### Your instructions
Each line below with the word "video" needs to be copied.

### Extracted material
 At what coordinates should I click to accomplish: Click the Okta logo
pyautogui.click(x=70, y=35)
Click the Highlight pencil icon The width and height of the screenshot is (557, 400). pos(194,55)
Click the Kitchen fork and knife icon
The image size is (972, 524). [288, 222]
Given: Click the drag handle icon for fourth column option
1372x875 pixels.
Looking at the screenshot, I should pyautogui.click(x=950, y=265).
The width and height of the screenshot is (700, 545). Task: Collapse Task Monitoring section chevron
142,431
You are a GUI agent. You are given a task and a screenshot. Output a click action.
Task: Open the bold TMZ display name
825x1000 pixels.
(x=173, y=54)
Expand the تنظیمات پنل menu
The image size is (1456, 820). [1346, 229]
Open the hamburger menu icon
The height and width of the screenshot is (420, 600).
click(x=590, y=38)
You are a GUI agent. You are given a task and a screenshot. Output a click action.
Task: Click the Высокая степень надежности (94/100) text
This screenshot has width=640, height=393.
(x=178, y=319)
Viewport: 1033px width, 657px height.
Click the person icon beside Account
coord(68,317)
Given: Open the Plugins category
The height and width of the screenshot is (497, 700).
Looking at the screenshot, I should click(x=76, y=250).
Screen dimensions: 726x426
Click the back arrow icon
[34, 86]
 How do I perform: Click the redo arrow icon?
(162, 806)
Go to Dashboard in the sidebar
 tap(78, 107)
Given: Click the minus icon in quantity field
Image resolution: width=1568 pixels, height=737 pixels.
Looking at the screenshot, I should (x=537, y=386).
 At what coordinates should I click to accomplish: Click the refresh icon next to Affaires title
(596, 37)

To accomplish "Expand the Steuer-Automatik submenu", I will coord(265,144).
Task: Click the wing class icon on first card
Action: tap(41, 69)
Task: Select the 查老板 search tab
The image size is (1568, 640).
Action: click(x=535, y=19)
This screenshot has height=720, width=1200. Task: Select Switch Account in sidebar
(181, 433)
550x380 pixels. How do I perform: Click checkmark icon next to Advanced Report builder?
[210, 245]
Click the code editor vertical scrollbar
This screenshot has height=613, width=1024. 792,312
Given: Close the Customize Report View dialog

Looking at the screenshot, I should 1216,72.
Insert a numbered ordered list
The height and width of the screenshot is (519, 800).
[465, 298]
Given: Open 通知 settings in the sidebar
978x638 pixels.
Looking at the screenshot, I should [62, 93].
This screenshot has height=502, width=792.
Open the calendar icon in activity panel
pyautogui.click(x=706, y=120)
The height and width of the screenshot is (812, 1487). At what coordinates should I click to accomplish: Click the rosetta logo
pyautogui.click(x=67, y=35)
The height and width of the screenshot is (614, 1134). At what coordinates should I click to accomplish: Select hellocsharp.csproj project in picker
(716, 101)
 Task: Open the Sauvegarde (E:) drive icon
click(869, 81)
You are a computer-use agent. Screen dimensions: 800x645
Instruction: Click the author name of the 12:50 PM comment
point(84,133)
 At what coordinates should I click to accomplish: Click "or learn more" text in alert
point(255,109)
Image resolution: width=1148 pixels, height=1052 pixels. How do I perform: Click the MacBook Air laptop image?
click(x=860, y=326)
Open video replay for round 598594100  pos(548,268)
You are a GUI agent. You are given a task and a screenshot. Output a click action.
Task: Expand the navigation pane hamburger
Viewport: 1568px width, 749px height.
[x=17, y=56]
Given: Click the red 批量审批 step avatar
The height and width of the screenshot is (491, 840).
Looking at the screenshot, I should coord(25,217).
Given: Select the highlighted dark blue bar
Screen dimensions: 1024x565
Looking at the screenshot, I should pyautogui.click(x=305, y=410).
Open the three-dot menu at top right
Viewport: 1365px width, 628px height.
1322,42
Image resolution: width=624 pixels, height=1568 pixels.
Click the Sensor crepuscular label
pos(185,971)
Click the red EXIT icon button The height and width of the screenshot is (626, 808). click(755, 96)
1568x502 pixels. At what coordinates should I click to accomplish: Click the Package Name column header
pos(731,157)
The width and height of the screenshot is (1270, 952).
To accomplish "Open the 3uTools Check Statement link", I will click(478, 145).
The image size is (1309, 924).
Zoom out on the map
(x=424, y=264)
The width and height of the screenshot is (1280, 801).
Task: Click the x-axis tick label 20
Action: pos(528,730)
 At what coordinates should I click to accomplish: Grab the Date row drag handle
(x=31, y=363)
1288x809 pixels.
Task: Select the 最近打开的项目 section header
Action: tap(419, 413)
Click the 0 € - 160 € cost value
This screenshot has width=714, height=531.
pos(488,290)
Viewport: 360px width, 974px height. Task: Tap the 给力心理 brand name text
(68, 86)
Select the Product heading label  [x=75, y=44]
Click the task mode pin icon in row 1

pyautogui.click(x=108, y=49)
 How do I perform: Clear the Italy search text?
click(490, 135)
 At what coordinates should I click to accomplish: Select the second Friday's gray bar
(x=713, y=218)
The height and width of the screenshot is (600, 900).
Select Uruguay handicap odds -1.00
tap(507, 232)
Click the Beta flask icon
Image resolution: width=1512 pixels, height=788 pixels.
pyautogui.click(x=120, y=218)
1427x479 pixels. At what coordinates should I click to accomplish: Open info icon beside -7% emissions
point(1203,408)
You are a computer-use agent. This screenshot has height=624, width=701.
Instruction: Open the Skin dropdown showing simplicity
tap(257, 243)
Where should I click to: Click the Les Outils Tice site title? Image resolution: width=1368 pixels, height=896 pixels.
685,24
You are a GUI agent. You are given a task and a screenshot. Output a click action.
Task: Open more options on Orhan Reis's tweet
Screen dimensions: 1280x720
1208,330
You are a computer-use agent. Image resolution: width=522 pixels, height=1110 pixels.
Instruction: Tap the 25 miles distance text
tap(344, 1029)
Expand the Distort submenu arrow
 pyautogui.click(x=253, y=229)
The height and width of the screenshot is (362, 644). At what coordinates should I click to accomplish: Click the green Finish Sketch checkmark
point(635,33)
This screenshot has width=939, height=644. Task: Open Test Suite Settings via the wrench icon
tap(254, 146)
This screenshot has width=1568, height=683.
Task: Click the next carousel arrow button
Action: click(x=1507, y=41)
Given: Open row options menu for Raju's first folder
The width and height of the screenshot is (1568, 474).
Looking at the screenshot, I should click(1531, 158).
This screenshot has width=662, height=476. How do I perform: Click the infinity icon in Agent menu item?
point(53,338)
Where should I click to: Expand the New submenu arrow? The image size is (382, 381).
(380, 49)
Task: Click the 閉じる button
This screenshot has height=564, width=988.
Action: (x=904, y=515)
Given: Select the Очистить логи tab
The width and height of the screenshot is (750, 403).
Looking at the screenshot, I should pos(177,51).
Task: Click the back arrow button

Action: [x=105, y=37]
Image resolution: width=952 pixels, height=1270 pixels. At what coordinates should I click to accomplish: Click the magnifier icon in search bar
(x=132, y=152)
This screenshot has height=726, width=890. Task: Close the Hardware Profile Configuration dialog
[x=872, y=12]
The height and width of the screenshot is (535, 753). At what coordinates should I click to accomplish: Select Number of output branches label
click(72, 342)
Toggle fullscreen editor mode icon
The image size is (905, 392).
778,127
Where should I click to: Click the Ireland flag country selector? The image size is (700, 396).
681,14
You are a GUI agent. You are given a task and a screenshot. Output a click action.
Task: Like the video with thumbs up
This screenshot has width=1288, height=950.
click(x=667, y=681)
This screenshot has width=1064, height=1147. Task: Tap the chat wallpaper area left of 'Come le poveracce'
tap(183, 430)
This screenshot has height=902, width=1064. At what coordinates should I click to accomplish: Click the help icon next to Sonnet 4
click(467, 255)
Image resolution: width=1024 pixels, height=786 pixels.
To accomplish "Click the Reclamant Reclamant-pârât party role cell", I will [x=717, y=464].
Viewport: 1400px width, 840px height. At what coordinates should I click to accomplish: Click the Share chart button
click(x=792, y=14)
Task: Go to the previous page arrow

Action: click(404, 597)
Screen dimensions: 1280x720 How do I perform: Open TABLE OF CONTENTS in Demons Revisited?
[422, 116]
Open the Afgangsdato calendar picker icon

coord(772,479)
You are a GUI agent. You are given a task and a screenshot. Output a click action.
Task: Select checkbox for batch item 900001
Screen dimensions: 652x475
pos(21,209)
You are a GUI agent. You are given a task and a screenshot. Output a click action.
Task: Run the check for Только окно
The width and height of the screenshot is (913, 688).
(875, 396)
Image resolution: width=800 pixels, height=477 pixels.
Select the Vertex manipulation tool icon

### Exercise answer
Open video replay for round 598594100  pos(548,268)
Task: Like the video with thumbs up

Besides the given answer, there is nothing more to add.